Mahmoud Hussein a passé six jours au commissariat d’El Marg avant d’être emmené à la prison d’Abu Zabaal, où il a été battu à son arrivée. En mai 2014, il a été conduit à la section d’appel de la prison de Tora, au Caire, où on l’a de nouveau roué de coups à deux reprises au moins. Il a finalement été transféré à la section des investigations de la prison de Tora. Il a été maintenu en détention provisoire à El Marg, dans le cadre de l’affaire 715 de 2014, et déféré au tribunal le 31 janvier 2016. Le 24 mars 2016, il a été libéré après avoir versé une caution de 1 000 livres égyptiennes (environ 20 euros). La torture et les mauvais traitements qu’il a subis lui ont laissé des problèmes de santé chroniques. Après avoir été libéré, Mahmoud Hussein est devenu dépendant d’une béquille pour marcher et a dû se faire poser deux prothèses de hanche.

Mahmoud Hussein est actuellement détenu au poste de police d’El Marg, au Caire, dans une cellule surpeuplée, sans lit ni accès aux soins de santé. Dans ce poste, les policiers interdisent les visites à tous les détenus.

La nouvelle arrestation de Mahmoud Hussein s’est inscrite dans une vague de recrudescence des arrestations visant des détracteurs et des proches de dissident·e·s habitant à l’étranger. Ainsi, les pères d’Ahmed Gamal Ziada, journaliste égyptien installé en Belgique, et de Fagr al Adly, militant ayant la double nationalité allemande et égyptienne qui vit en Allemagne, ont été arrêtés en août 2023. Mahmoud Hussein fait partie des milliers de personnes détenues arbitrairement en Égypte pour avoir simplement exercé leurs droits humains ou à la suite de procès iniques ou dépourvus de fondement juridique. Parmi ces personnes figurent des défenseur·e·s des droits humains, des militant·e·s politiques, des membres de partis d’opposition, des syndicalistes, des ouvriers et ouvrières, des manifestant·e·s pacifiques, des journalistes, des avocat·e·s, des influenceurs et influenceuses sur les réseaux sociaux, des membres de minorités religieuses et des professionnel·le·s de santé.

En 2023, 834 personnes détenues pour des motifs politiques ont été libérées, mais les autorités en ont arrêté trois fois plus. Le service du procureur général de la sûreté de l’État a interrogé au moins 2 504 détracteurs ou opposants présumés, en les accusant de participation à des infractions relevant du terrorisme ou de la cybercriminalité, à des manifestations ou à la diffusion de « fausses nouvelles ». Les procureurs et les juges de ce service renouvellent systématiquement le placement en détention provisoire de milliers de personnes sans leur permettre de contester véritablement la légalité de leur détention.
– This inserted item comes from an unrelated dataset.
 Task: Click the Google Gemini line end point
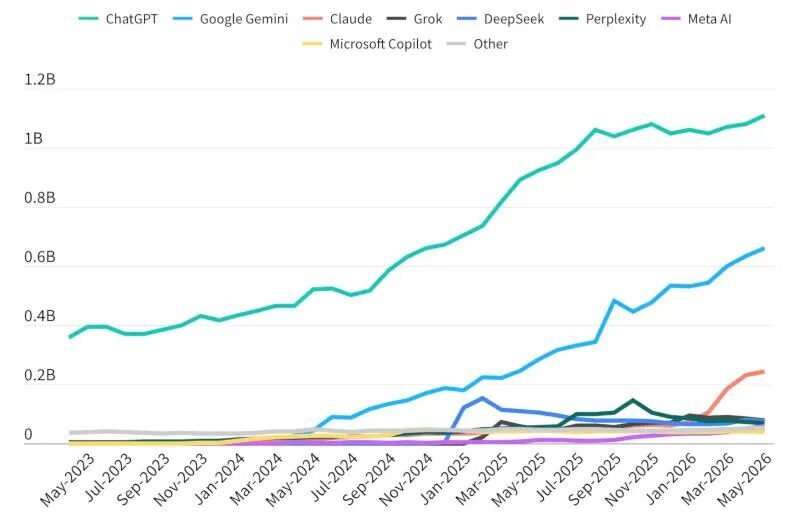tap(763, 248)
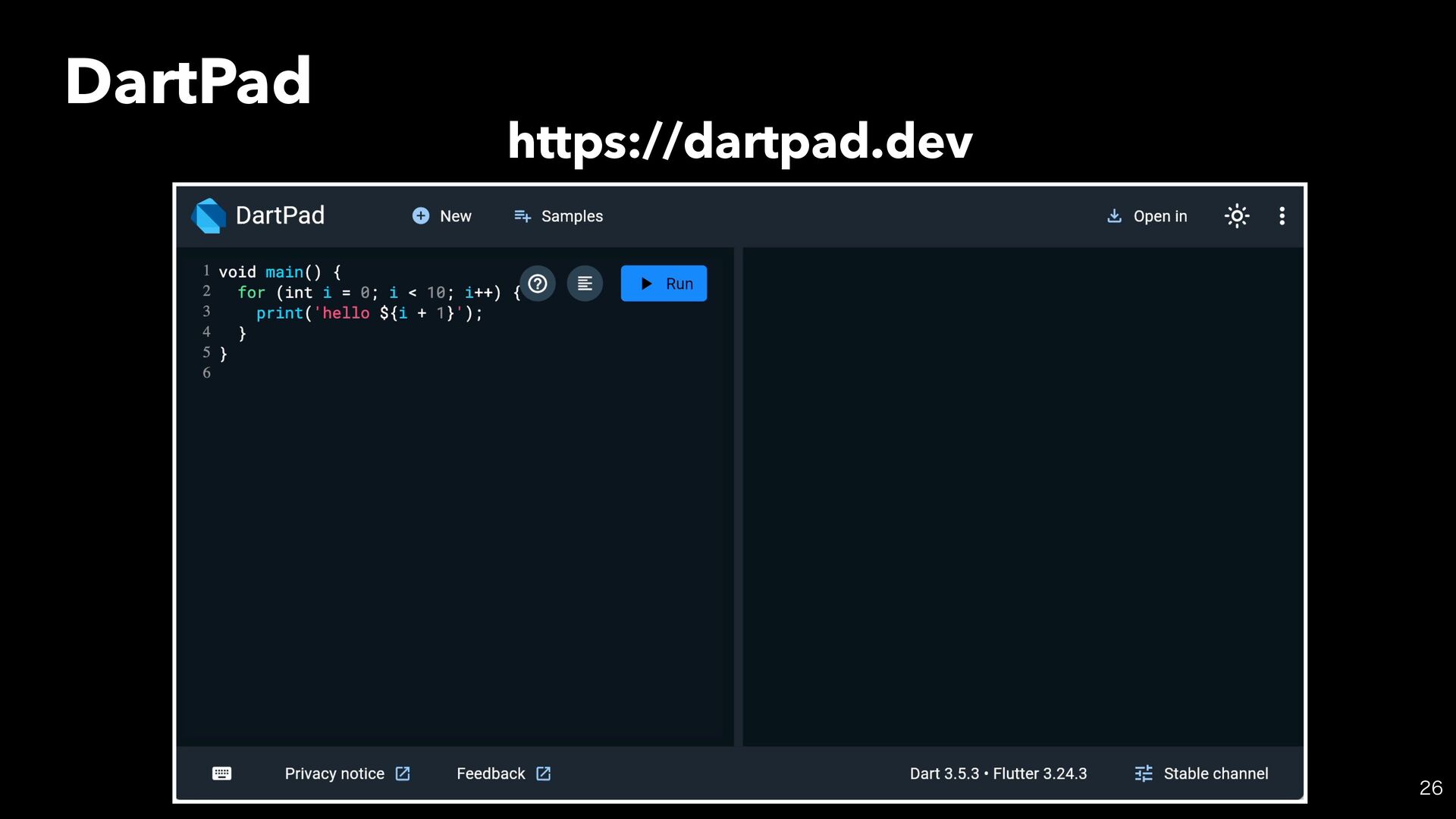Toggle light/dark theme with sun icon
This screenshot has height=819, width=1456.
point(1236,216)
Par ailleurs, Amnesty International constate que les procureurs du service du procureur général de la sûreté de l’État ouvrent régulièrement des enquêtes sur de nouvelles affaires ayant trait à des accusations fictives similaires portées contre des personnes détenues dans le cadre d’affaires distinctes. Cette pratique, communément appelée « rotation », permet de maintenir en détention pour une durée indéterminée des personnes ayant purgé leur peine, reçu des ordonnances de mise en liberté par les tribunaux ou dépassé deux ans de détention provisoire, la période maximale autorisée par le droit égyptien.

Après sa libération en 2016, Mahmoud Hussein a tenté de reconstruire sa vie et a ouvert une petite entreprise de confection de T-shirts ; il venait de demander sa petite amie en mariage quand il a été de nouveau arrêté. Il avait également entamé une prise en charge médicale et psychologique.